Retype the portion of the aspirin study summary that opens with the words containing "Design Nested case-control" and closes with "had continued treatment.", keeping every word and mark unchanged.
** TEXT follows **
Design Nested case-control study.

Setting The Health Improvement Network (THIN) database in the United Kingdom.

Participants Individuals aged 50-84 with a first prescription for aspirin (75-300 mg/day) for secondary prevention of cardiovascular outcomes in 2000-7 (n=39 513).

Main outcome measures Individuals were followed up for a mean of 3.2 years to identify cases of non-fatal myocardial infarction or death from coronary heart disease. A nested case-control analysis assessed the risk of these events in those who had stopped taking low dose aspirin compared with those who had continued treatment.

Results There were 876 non-fatal myocardial infarctions and 346 deaths from coronary heart disease. Compared with current users, people who had recently stopped taking aspirin had a significantly increased risk of non-fatal myocardial infarction or death from coronary heart disease combined (rate ratio 1.43, 95% confidence interval 1.12 to 1.84) and non-fatal myocardial infarction alone (1.63, 1.23 to 2.14). There was no significant association between recently stopping low dose aspirin and the risk of death from coronary heart disease (1.07, 0.67 to 1.69). For every 1000 patients, over a period of one year there were about four more cases of non-fatal myocardial infarction among patients who discontinued treatment with low dose aspirin (recent discontinuers) compared with patients who continued treatment.
** End of TEXT **
** DATASET EXCERPTS follows **
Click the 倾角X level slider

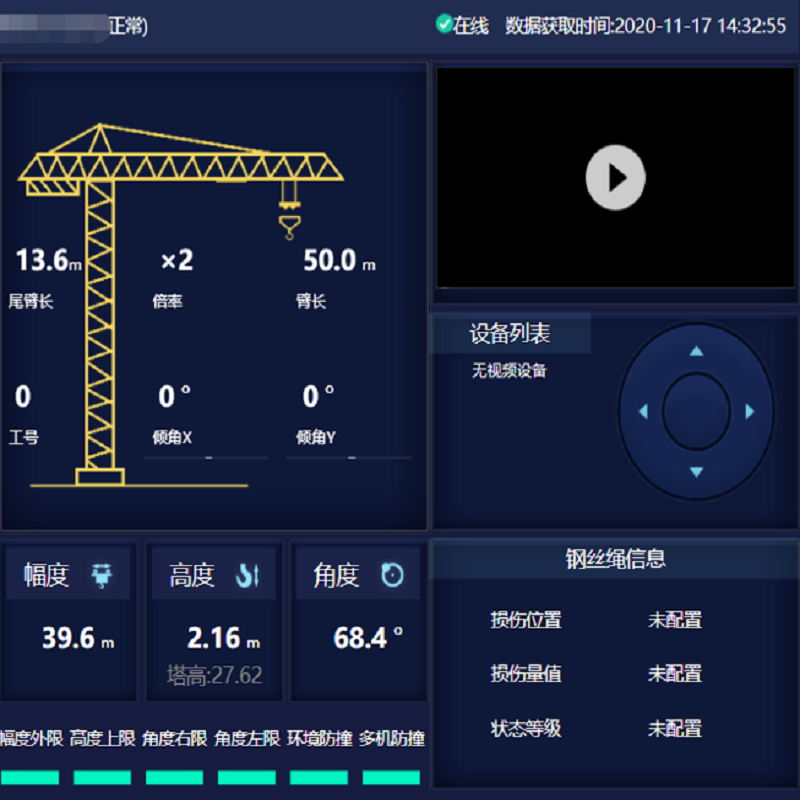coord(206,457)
** End of DATASET EXCERPTS **
** DATASET EXCERPTS follows **
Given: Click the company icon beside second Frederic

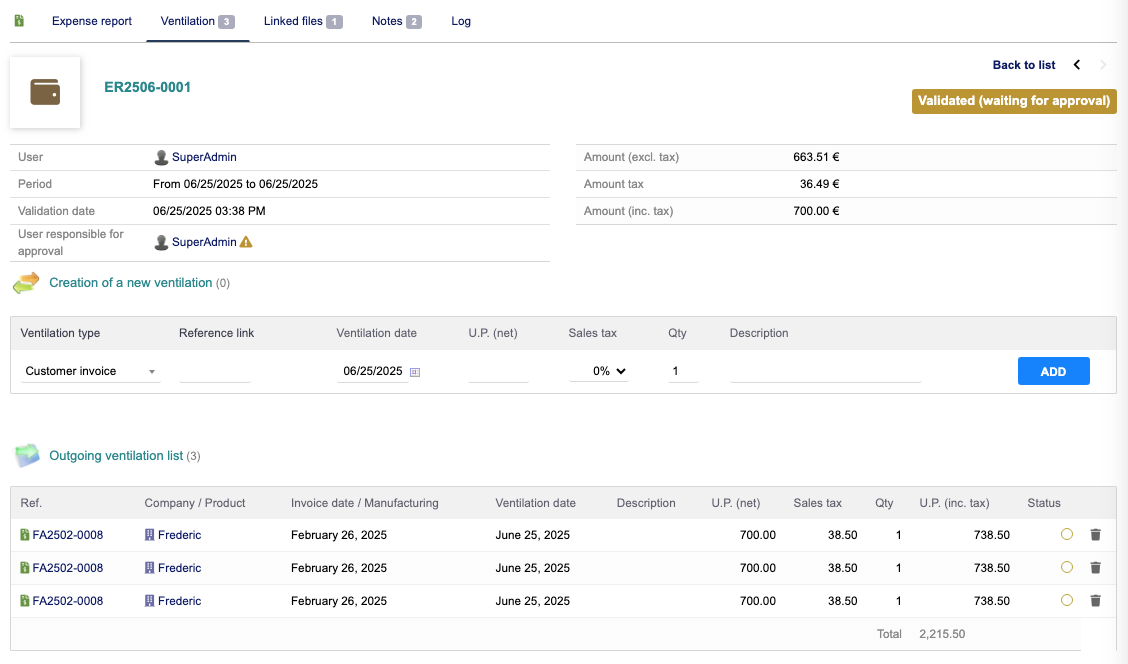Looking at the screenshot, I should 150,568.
** End of DATASET EXCERPTS **
REPLY TO THE EXERCISE:
Design Nested case-control study.

Setting The Health Improvement Network (THIN) database in the United Kingdom.

Participants Individuals aged 50-84 with a first prescription for aspirin (75-300 mg/day) for secondary prevention of cardiovascular outcomes in 2000-7 (n=39 513).

Main outcome measures Individuals were followed up for a mean of 3.2 years to identify cases of non-fatal myocardial infarction or death from coronary heart disease. A nested case-control analysis assessed the risk of these events in those who had stopped taking low dose aspirin compared with those who had continued treatment.